— START OF EXTRACTED DATA —

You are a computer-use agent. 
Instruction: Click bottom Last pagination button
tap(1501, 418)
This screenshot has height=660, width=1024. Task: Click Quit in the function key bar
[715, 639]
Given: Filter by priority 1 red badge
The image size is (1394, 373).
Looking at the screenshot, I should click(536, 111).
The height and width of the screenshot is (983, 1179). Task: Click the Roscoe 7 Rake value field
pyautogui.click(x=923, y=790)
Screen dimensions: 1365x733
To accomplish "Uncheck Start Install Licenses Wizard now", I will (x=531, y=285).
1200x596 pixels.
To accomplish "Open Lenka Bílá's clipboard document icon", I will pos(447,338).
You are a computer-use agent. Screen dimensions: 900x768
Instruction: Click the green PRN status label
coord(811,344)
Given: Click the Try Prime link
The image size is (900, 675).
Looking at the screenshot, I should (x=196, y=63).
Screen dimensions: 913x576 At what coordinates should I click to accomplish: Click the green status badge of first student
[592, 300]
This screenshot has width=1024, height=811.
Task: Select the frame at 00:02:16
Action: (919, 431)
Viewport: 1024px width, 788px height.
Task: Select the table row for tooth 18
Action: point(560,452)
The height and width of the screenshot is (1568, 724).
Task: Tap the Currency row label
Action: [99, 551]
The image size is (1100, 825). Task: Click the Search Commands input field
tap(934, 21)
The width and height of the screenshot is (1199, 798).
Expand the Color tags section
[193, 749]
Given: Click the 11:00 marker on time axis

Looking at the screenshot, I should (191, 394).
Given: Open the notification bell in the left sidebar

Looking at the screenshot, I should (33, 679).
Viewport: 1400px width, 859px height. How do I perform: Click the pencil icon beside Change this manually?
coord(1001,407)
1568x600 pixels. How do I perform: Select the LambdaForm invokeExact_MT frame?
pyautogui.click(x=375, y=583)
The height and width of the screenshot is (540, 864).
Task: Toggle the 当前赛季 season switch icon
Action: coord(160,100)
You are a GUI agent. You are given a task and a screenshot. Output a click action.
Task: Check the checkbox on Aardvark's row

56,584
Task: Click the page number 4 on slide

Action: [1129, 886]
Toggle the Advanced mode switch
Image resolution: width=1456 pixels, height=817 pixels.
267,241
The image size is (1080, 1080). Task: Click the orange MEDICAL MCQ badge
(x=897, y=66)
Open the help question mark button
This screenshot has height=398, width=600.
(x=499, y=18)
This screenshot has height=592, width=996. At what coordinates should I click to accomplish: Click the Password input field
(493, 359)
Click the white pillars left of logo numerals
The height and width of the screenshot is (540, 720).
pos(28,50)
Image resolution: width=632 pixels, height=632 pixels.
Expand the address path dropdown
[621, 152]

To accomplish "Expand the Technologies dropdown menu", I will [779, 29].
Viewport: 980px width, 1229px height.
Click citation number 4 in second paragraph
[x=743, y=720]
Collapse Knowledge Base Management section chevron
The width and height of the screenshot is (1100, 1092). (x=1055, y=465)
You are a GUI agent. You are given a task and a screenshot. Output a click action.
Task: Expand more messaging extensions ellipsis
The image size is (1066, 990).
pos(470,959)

— END OF EXTRACTED DATA —

▶ _WHAT THE TASK REQUIRES_: Convert the material from the line with "The width and height of the screenshot is (1199, 798)." up to and including the line with "Looking at the screenshot, I should (33, 679)." into a numbered list, omitting blank lines. Include only those lines.

▶ _RESULT OF THE TASK_:
1. The width and height of the screenshot is (1199, 798).
2. Expand the Color tags section
3. [193, 749]
4. Given: Click the 11:00 marker on time axis
5. Looking at the screenshot, I should (191, 394).
6. Given: Open the notification bell in the left sidebar
7. Looking at the screenshot, I should (33, 679).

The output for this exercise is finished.